§ YOUR TASK
Each line of the records below that holds "computer" should be copied out.

RECORD EXTRACTS Start Marker

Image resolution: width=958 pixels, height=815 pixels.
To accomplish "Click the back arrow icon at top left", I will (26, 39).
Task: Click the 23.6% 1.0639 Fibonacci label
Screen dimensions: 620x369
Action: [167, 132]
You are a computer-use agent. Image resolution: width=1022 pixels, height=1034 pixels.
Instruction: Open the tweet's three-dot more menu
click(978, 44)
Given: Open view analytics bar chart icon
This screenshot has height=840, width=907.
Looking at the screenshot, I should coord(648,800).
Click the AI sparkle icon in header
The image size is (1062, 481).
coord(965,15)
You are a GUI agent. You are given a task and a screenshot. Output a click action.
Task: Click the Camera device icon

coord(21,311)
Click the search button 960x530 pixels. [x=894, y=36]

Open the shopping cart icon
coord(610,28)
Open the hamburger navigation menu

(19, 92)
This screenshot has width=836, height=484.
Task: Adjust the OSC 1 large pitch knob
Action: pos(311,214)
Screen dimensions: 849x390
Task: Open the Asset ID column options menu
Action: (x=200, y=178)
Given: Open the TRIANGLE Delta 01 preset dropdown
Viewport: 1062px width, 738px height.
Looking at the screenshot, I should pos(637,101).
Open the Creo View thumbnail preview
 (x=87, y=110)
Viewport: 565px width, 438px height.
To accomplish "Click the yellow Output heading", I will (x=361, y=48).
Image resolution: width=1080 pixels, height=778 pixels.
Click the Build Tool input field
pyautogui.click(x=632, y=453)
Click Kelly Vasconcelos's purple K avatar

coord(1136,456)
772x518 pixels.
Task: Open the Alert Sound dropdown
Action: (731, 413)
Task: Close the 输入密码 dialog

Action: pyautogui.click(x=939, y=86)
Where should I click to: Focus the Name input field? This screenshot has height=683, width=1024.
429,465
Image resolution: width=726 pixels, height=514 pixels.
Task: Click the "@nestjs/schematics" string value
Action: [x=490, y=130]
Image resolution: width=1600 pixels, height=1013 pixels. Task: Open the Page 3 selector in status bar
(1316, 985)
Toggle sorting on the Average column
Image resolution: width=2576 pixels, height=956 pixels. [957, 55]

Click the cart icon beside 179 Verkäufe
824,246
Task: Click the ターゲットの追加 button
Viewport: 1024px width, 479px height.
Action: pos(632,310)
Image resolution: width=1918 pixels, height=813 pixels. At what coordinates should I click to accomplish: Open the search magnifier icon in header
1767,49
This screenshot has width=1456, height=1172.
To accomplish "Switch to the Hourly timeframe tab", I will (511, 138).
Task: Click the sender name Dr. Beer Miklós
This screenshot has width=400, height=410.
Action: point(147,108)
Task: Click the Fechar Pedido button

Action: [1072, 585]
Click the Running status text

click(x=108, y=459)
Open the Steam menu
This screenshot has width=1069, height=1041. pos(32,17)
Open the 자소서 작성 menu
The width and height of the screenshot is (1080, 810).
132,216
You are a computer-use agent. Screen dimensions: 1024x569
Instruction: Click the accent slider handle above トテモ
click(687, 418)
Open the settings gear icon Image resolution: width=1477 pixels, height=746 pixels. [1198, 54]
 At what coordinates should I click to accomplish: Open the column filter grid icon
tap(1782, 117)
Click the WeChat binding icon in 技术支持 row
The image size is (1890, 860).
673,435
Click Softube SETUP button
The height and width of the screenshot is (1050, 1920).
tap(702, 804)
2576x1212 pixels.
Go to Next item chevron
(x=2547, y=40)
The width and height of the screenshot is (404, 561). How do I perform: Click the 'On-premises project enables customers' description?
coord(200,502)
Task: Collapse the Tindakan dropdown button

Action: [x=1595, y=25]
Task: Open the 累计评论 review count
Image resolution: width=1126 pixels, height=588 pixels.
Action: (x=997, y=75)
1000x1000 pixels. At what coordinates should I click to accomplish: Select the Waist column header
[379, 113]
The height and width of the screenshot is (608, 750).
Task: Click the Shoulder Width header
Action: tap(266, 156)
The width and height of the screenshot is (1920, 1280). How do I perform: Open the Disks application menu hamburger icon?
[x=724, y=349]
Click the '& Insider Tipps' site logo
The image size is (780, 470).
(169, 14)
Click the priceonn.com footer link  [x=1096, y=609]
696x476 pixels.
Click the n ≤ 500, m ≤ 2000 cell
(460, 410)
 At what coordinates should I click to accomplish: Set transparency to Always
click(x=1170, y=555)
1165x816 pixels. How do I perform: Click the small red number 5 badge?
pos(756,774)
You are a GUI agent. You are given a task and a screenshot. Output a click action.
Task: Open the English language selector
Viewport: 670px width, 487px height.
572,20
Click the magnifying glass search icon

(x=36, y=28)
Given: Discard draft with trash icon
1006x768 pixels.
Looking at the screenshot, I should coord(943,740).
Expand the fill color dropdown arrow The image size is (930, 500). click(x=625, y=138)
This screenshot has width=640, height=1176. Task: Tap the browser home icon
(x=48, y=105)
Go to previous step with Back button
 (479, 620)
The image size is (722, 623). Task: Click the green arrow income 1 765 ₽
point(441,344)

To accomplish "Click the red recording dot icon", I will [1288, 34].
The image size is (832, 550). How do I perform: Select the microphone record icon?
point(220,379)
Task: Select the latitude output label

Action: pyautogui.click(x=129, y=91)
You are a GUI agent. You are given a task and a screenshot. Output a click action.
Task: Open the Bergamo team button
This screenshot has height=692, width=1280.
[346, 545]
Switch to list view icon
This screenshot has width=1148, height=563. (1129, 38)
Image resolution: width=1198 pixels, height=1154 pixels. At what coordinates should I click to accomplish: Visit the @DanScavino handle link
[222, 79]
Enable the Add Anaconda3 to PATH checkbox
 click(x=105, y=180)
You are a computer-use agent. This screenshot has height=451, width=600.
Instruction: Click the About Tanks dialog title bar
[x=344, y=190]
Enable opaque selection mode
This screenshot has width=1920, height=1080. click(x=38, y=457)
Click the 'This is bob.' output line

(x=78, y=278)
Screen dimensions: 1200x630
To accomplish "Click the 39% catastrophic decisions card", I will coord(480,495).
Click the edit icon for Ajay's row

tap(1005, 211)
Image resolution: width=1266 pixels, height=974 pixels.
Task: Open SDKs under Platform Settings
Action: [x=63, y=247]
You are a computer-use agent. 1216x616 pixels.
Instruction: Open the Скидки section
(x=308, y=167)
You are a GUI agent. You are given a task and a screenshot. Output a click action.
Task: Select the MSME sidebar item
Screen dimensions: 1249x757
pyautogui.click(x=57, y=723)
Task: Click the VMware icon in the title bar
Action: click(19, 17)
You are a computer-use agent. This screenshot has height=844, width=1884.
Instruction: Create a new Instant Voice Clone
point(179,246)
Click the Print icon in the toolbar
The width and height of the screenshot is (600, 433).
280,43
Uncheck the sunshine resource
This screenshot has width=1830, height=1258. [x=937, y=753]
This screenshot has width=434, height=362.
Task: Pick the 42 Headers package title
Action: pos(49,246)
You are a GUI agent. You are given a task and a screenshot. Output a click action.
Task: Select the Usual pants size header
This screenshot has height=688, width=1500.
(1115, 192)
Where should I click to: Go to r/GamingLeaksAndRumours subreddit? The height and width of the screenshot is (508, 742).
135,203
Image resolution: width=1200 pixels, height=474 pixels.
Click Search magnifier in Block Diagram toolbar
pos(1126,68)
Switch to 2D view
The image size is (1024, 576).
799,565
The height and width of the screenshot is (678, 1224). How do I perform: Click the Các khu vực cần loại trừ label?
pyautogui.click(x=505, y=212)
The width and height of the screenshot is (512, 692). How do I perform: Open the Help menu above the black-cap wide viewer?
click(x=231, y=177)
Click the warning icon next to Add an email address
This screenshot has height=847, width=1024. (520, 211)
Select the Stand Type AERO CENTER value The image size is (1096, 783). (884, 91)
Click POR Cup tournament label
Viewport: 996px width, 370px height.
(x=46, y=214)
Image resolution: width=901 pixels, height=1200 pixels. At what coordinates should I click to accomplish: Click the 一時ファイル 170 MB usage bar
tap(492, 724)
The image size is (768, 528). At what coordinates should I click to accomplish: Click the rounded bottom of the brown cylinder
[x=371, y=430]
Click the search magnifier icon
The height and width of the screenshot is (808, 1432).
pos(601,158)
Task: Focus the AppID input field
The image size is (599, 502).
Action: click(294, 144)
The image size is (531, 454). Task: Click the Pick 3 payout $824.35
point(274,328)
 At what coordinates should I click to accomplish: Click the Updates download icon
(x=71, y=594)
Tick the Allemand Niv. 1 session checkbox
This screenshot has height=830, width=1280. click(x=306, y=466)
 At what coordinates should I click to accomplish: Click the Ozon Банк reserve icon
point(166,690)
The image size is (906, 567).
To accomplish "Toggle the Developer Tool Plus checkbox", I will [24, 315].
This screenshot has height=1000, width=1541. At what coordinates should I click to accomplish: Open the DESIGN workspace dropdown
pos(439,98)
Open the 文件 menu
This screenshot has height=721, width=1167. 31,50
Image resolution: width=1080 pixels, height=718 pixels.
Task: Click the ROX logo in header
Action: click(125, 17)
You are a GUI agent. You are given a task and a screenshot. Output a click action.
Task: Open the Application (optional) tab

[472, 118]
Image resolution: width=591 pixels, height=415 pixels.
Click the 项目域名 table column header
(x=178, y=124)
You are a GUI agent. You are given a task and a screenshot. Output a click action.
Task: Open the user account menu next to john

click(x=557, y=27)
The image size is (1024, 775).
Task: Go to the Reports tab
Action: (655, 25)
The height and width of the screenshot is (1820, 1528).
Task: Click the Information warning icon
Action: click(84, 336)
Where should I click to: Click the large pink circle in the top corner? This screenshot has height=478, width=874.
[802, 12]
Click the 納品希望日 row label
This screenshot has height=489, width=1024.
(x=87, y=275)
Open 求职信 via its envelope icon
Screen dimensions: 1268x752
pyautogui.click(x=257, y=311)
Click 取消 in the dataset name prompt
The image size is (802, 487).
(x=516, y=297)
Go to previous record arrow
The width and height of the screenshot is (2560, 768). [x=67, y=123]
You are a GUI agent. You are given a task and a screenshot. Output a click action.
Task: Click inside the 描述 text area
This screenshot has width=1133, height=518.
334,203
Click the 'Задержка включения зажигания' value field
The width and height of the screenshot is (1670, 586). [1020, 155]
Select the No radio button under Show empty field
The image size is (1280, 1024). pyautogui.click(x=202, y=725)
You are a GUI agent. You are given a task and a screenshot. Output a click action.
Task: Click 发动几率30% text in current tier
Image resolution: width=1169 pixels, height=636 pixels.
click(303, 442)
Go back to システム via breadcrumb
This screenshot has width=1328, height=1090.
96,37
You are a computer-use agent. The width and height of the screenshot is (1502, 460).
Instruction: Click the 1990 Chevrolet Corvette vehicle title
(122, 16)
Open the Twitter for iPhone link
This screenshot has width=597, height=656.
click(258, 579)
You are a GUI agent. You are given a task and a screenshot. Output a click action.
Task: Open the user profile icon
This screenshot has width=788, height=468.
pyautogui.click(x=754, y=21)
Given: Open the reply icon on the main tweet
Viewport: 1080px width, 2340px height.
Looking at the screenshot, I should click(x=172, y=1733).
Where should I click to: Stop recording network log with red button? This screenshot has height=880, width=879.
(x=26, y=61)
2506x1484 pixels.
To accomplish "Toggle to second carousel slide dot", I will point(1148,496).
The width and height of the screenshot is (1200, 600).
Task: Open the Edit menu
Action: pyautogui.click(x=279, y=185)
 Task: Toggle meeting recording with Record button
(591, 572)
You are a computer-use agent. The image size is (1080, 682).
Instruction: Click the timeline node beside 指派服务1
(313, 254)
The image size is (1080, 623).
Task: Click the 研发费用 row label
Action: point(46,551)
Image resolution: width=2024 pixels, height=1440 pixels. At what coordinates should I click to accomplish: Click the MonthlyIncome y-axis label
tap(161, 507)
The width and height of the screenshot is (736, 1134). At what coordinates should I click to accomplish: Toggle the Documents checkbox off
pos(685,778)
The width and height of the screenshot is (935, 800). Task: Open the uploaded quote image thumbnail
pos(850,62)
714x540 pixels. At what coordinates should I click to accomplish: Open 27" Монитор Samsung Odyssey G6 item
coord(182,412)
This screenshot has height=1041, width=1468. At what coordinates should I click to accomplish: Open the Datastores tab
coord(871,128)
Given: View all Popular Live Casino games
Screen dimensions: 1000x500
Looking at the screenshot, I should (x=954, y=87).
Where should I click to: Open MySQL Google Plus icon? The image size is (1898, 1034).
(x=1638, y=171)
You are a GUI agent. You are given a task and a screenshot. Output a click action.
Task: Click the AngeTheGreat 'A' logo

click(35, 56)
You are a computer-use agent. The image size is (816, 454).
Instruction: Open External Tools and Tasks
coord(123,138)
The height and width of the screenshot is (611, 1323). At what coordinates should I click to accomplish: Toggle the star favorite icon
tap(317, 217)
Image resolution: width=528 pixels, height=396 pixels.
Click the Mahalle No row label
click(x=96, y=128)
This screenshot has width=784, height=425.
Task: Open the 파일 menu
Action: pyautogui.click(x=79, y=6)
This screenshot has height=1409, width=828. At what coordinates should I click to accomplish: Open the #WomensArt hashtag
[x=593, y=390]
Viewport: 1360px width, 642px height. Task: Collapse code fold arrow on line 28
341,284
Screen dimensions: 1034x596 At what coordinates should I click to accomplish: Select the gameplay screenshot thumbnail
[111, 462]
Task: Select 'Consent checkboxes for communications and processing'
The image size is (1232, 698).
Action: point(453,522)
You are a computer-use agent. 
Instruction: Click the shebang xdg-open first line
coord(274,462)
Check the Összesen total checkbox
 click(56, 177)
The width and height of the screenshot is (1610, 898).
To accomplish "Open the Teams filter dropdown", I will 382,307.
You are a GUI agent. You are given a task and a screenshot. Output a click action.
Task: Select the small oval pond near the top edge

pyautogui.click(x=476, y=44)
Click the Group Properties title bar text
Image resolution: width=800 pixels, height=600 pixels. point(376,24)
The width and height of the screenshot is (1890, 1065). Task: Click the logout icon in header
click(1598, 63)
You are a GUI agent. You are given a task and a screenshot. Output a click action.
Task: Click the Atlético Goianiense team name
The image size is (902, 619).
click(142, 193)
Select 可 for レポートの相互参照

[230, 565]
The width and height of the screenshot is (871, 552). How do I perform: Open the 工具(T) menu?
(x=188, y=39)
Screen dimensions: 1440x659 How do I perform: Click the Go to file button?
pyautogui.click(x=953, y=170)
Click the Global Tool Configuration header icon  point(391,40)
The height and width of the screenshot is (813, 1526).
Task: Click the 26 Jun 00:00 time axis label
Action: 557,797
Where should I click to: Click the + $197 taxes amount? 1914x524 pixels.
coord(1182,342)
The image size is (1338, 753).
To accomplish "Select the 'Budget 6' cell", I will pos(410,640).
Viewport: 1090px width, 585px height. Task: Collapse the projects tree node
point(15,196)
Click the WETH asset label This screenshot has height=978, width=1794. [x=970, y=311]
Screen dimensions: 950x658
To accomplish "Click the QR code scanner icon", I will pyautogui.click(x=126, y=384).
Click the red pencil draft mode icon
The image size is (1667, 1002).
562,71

RECORD EXTRACTS End Marker

§ PROBLEM SOLUTION
You are a computer-use agent. Image resolution: width=1022 pixels, height=1034 pixels.
You are a computer-use agent. Screen dimensions: 1024x569
You are a computer-use agent. This screenshot has height=451, width=600.
You are a computer-use agent. 1216x616 pixels.
You are a computer-use agent. This screenshot has height=844, width=1884.
You are a computer-use agent. The width and height of the screenshot is (1502, 460).
You are a computer-use agent. The image size is (1080, 682).
You are a computer-use agent. The image size is (816, 454).
You are a computer-use agent. 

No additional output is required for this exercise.